Fotos: Beatrice Bürrig,  Ursula Metzenheim

Nachlese: Literatur und Boxen

Am 21. September 2015 stellten zwei vielversprechende junge Autorinnen im Literaturhaus Hannover ihre neuen Bücher in Lesung und Gespräch vor. Veranstalter waren die Akademie Literatur & Leben in Zusammenarbeit mit dem Literaturbüro der Landeshauptstadt Hannover und der Gedenkstätte Ahlem der Region Hannover. Das gemeinsame Thema lautete:

Literatur und Boxen –
Johann Rukelie Trollmann und Max Schmeling

In ihrem flirrenden Gesellschaftspanorama „Deutscher Meister“ erzählt Stephanie Bart von dem charismatischen Boxer Johann Rukelie Trollmann aus Hannover, dem die Nazis im Sommer 1933 den deutschen Meistertitel aberkennen, weil er ein Sinto ist. Vom Siegen und Verlieren, vom Zu-Boden-Gehen und Weitermachen, von Leben und Tod handelt auch Saskia Hennig von Langes Roman „Zurück zum Feuer“. Hier geraten die Protagonisten in die Aura Max Schmelings und nehmen den Kampf auf gegen das Verschwinden außerhalb des Boxrings.
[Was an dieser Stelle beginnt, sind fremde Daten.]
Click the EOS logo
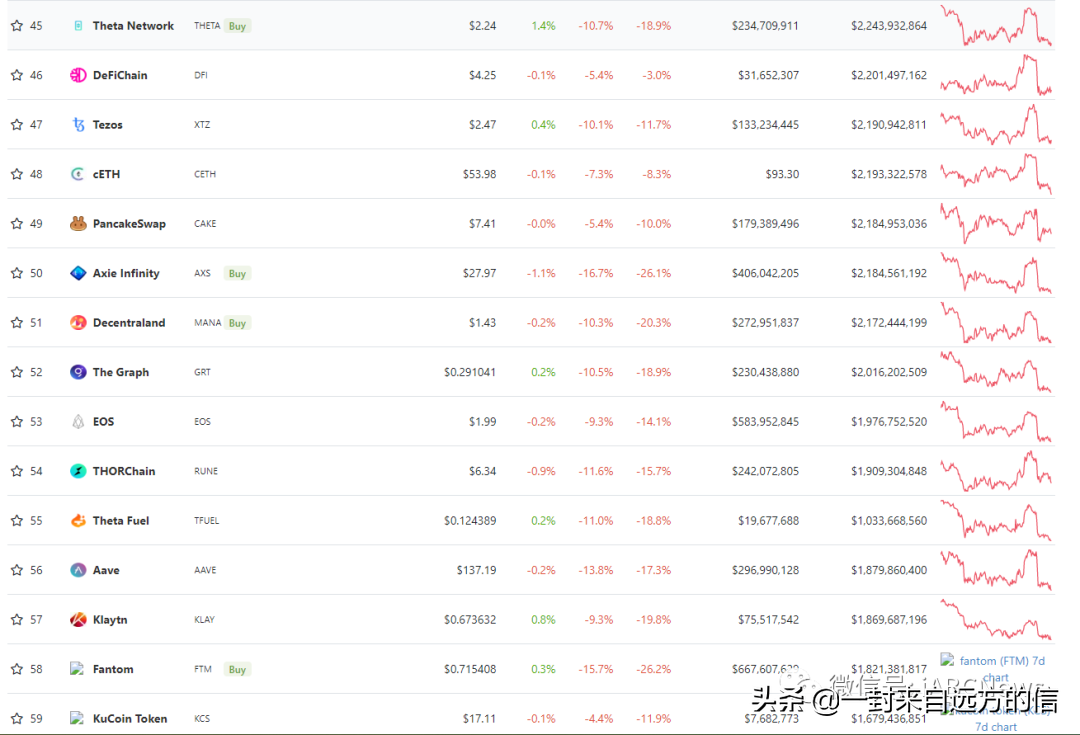1080x735 pixels. coord(80,421)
Sabine Göttel und Christina Rohwetter von der Akademie Literatur und Leben moderierten das Gespräch über Lebensgeschichten im Bannkreis historischer und poetischer Wahrheit, an dem sich auch das Publikum rege beteiligte.

Elke Oberheide vom Kulturbüro Hannover begrüßte unter den ca. 80 Zuhörerinnen und Zuhörern als Ehrengäste Rita Trollmann, die Tochter Johann Trollmanns, sowie weitere Mitglieder der Familie des Boxers.
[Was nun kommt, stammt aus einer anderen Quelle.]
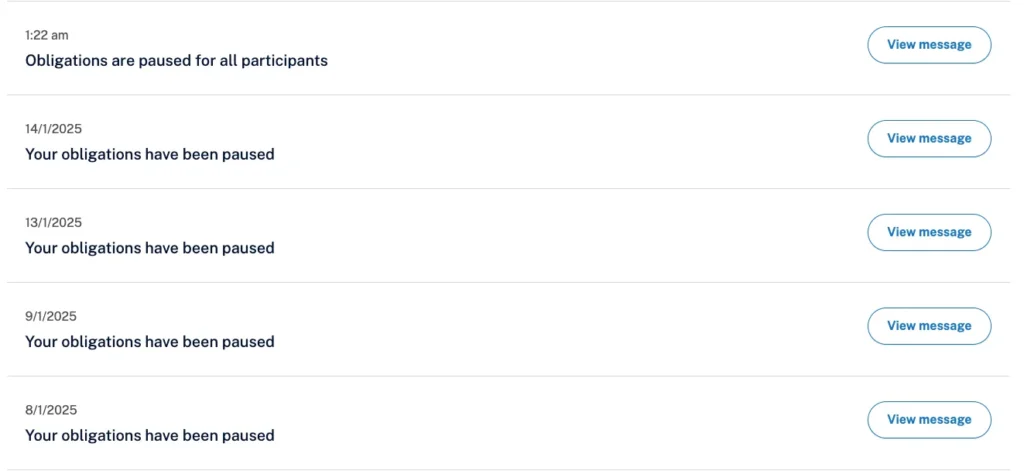
Task: Click the 13/1/2025 date label
Action: 53,222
Stephanie Bart, geboren 1965, studierte Ethnologie und Politische Wissenschaften an der Universität Hamburg. Als Autorin debütierte sie mit dem Roman „Goodbye Bismarck“. Für „Deutscher Meister“ erhielt sie ein Stipendium des Deutschen Literaturfonds sowie den Rheingau Literatur Preis.

Saskia Hennig von Lange, geboren 1976, studierte Angewandte Theaterwissenschaften und Kunstgeschichte an der Universität Gießen. Ihr Debüt „Alles, was draußen ist“ erhielt den Wortspiele Literaturpreis und den Rauriser Literaturpreis. Ihr Roman „Zurück zum Feuer“ wurde mit dem Clemens-Brentano-Förderpreis ausgezeichnet. Saskia Hennig von Lange nahm am diesjährigen Wettbewerb um den Ingeborg Bachmann-Preis teil.

 

Nachlese

Gastvortrag über Bertha von Suttner

Bis auf den letzten Platz besetzt war der Vortragsraum der Akademie Literatur und Leben am 27. Februar: Die Hamburger Autorin und Dozentin Martina Bölck hielt einen höchst lebendigen und informativen Bildvortrag über Leben und Werk der Friedensnobelpreisträgerin Bertha von Suttner (1843-1914), die als „Kämpferin für den Frieden“ Geschichte machte. Doch auch als Schriftstellerin bleibt die Mitbegründerin der internationalen Friedensbewegung nach diesem Vortrag im Gedächtnis. Frau Bölck empfiehlt neben dem epochemachenden Werk „Die Waffen nieder!“ vor allem den futuristischen Roman „Das Maschinenzeitalter“. Von Suttner veröffentlichte ihn 1889 anonym, da ihr die „Vorurteile gegen die Denkfähigkeit der Frauen“ noch zu groß erschienen!